#### TASK REQUIREMENTS:
Could you reproduce, word for word, everything below from the line containing "Image resolution: width=791" down to the line containing "Given: Click the monitor icon in top bar", with both of those lines included and no others?
################
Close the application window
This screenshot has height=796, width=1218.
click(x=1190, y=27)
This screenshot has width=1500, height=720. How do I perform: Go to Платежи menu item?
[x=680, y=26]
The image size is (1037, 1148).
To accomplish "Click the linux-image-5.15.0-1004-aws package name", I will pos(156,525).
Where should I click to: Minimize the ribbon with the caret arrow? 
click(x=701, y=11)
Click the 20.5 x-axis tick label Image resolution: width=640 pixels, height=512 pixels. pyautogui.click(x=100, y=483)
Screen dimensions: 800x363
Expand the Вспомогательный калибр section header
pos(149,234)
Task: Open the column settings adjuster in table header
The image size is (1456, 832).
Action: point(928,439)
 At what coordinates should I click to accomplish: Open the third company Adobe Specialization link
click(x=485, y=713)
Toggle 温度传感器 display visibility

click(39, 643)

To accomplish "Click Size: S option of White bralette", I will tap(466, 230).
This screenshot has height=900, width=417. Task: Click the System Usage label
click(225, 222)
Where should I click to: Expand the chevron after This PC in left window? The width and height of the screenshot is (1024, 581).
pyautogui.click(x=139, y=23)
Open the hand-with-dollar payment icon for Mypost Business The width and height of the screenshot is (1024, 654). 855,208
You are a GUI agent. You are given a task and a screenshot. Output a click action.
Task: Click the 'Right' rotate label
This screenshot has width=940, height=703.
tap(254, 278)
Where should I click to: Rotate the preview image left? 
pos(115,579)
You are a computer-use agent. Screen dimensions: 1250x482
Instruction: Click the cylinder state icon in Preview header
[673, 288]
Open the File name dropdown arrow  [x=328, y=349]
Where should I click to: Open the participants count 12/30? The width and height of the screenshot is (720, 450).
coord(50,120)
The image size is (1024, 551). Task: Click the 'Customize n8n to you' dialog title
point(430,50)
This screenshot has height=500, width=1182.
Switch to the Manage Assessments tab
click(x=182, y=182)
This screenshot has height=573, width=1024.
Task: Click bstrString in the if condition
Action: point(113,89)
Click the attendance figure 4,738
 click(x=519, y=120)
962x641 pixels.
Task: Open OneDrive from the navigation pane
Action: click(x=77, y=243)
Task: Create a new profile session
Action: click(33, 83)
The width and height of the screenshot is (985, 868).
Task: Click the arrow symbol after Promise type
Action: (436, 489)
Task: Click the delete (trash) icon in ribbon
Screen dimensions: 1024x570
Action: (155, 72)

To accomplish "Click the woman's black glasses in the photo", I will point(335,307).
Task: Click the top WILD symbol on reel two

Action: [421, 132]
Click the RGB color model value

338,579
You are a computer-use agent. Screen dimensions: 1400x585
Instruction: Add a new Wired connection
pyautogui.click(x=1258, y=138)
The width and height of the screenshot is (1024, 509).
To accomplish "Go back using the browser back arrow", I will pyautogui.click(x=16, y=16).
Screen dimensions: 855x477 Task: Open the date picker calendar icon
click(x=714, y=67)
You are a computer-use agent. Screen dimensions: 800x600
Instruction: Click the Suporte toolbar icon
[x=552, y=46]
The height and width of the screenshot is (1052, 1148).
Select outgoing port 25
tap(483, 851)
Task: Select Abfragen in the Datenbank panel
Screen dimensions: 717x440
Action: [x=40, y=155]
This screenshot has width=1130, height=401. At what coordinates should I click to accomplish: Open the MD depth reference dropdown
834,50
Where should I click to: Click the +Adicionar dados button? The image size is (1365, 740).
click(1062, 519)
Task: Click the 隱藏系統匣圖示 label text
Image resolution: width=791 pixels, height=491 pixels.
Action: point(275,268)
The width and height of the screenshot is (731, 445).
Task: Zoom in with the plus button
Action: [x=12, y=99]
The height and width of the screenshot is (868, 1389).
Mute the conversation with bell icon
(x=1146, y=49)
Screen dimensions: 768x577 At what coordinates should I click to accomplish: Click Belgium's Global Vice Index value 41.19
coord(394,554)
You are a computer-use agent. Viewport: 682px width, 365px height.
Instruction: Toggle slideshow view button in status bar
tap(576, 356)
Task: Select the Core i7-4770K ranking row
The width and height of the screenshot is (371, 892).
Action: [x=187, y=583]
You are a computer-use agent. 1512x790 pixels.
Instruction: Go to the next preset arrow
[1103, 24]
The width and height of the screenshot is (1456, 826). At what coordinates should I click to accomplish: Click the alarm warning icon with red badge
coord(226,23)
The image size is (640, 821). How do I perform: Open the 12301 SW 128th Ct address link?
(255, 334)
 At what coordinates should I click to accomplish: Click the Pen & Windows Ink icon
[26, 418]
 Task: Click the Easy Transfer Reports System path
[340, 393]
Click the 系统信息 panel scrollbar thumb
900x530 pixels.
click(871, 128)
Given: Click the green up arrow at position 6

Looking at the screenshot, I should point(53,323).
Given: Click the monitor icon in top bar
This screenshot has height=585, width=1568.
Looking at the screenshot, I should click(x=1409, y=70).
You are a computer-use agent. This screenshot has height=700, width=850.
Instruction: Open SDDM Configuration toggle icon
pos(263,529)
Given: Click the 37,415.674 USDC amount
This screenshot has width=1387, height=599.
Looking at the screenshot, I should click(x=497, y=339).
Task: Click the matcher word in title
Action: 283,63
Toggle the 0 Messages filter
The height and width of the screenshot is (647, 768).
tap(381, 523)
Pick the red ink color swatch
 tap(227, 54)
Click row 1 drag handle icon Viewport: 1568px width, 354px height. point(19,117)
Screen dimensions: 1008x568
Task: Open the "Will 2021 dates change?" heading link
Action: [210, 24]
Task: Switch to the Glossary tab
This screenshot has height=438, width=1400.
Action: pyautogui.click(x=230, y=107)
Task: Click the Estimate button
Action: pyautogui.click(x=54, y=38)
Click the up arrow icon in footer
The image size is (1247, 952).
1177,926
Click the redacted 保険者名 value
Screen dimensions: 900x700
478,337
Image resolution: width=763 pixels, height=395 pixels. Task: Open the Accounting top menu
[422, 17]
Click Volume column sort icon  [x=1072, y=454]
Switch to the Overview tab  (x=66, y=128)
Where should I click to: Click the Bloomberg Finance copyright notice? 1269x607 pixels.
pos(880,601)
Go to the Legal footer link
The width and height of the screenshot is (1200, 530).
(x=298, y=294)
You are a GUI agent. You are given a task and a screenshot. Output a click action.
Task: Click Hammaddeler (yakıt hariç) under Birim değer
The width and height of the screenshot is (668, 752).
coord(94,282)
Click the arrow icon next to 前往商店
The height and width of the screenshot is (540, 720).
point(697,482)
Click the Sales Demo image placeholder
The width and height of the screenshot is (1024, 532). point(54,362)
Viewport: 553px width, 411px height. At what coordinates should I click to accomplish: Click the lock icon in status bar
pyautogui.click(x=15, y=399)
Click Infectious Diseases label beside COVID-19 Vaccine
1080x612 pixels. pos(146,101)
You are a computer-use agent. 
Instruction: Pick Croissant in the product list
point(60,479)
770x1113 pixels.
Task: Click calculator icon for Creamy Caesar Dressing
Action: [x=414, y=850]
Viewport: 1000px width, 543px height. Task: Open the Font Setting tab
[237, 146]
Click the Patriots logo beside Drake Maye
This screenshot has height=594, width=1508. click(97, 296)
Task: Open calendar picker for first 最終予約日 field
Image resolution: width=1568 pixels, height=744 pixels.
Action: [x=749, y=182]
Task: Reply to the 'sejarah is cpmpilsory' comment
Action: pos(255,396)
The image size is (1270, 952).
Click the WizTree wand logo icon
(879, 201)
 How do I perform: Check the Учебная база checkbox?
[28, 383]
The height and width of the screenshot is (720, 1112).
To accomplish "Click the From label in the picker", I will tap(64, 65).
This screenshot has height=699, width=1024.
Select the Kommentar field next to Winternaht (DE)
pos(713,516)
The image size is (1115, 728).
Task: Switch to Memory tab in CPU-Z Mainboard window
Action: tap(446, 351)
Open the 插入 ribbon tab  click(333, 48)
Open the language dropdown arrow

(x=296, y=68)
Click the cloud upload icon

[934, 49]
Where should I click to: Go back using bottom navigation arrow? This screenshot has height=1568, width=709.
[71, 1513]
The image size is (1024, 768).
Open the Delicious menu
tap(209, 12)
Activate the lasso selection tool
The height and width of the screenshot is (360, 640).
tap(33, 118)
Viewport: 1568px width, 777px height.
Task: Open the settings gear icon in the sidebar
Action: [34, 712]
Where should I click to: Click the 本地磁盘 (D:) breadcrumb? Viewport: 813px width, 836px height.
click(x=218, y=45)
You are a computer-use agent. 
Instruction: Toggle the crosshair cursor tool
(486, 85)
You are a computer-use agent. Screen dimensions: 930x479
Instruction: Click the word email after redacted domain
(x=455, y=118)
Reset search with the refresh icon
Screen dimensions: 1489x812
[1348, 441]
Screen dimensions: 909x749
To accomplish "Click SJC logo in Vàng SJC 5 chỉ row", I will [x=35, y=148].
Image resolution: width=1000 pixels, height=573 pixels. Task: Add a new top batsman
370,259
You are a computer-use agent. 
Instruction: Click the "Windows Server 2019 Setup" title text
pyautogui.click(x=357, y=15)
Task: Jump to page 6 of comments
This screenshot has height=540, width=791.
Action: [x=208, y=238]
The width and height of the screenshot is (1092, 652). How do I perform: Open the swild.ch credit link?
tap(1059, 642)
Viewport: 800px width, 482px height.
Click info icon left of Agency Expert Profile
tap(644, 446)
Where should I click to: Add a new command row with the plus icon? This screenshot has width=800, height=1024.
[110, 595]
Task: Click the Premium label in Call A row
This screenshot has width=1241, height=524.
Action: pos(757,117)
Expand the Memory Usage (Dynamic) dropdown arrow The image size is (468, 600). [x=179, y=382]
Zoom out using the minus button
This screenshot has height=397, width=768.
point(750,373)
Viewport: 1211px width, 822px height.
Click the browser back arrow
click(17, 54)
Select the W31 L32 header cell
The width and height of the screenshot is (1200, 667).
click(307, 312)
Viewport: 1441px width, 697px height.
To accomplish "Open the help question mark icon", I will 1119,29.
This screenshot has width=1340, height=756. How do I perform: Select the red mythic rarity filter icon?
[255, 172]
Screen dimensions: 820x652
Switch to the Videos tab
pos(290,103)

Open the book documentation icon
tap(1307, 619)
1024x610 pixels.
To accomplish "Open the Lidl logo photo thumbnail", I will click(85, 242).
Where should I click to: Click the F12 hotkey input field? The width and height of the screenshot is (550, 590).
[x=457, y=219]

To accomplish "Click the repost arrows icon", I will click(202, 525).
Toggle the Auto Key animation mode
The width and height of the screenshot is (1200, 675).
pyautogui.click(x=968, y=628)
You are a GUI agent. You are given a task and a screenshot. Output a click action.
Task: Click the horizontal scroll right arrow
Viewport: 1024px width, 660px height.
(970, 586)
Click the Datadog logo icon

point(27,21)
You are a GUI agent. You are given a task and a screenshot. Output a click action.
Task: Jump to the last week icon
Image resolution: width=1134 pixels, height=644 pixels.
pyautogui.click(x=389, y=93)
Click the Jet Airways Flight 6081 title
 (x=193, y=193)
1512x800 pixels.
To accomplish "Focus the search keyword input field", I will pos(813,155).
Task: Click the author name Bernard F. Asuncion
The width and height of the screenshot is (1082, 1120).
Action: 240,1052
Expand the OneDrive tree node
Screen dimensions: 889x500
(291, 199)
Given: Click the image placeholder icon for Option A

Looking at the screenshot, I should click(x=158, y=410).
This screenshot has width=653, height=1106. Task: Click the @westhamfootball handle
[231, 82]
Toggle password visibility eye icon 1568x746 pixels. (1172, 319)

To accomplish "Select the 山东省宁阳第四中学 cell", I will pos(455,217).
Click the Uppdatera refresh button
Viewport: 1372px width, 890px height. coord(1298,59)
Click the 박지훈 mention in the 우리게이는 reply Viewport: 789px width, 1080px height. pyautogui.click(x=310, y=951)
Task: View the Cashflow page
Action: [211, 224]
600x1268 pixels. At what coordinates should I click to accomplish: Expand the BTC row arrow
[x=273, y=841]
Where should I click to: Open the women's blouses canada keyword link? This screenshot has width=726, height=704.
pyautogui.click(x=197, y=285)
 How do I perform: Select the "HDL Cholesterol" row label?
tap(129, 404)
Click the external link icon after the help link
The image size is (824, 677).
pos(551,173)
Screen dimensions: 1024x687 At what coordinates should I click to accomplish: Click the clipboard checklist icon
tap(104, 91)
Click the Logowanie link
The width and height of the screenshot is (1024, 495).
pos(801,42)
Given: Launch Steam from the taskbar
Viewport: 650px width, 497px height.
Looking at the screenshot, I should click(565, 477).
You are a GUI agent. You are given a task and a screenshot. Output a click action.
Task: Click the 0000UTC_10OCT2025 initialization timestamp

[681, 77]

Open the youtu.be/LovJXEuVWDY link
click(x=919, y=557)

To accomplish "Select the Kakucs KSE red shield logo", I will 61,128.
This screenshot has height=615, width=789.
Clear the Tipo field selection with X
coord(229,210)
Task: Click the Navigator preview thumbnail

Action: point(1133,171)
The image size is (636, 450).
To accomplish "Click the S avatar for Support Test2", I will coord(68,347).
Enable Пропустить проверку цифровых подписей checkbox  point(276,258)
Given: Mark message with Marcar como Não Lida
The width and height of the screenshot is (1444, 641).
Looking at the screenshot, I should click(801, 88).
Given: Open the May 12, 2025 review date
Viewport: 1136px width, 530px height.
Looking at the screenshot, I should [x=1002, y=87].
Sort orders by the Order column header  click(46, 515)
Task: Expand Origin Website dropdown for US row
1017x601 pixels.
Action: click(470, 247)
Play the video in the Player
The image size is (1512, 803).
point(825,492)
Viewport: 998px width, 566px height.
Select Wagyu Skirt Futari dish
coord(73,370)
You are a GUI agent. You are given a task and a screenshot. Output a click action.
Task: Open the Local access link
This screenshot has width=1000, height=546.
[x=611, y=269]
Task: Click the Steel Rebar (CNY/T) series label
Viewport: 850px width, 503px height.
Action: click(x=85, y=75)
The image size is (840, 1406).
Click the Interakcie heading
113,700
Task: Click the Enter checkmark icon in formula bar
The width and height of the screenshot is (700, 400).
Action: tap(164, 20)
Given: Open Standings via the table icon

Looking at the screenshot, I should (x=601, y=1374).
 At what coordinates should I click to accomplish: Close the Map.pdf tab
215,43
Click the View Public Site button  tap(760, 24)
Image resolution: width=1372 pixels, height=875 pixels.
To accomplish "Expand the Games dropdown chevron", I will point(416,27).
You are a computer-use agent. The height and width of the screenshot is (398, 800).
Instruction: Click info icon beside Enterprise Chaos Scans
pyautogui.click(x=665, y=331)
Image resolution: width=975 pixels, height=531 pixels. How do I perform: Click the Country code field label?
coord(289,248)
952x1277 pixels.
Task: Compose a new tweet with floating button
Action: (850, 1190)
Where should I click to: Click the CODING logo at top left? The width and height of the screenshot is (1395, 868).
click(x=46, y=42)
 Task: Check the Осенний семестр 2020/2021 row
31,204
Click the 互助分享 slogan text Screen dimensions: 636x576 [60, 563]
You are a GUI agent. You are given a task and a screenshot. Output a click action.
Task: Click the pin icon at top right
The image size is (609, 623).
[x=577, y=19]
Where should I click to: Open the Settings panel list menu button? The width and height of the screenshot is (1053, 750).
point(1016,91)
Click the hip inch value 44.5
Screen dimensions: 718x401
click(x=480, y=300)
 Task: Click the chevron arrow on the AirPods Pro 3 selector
################
#### RESULT FOR THIS TASK:
Image resolution: width=791 pixels, height=491 pixels.
Action: point(275,268)
The width and height of the screenshot is (731, 445).
Task: Zoom in with the plus button
Action: [x=12, y=99]
The height and width of the screenshot is (868, 1389).
Mute the conversation with bell icon
(x=1146, y=49)
Screen dimensions: 768x577 At what coordinates should I click to accomplish: Click Belgium's Global Vice Index value 41.19
coord(394,554)
You are a computer-use agent. Viewport: 682px width, 365px height.
Instruction: Toggle slideshow view button in status bar
tap(576, 356)
Task: Select the Core i7-4770K ranking row
The width and height of the screenshot is (371, 892).
Action: [x=187, y=583]
You are a computer-use agent. 1512x790 pixels.
Instruction: Go to the next preset arrow
[1103, 24]
The width and height of the screenshot is (1456, 826). At what coordinates should I click to accomplish: Click the alarm warning icon with red badge
coord(226,23)
The image size is (640, 821). How do I perform: Open the 12301 SW 128th Ct address link?
(255, 334)
 At what coordinates should I click to accomplish: Click the Pen & Windows Ink icon
[26, 418]
 Task: Click the Easy Transfer Reports System path
[340, 393]
Click the 系统信息 panel scrollbar thumb
900x530 pixels.
click(871, 128)
Given: Click the green up arrow at position 6

Looking at the screenshot, I should point(53,323).
Given: Click the monitor icon in top bar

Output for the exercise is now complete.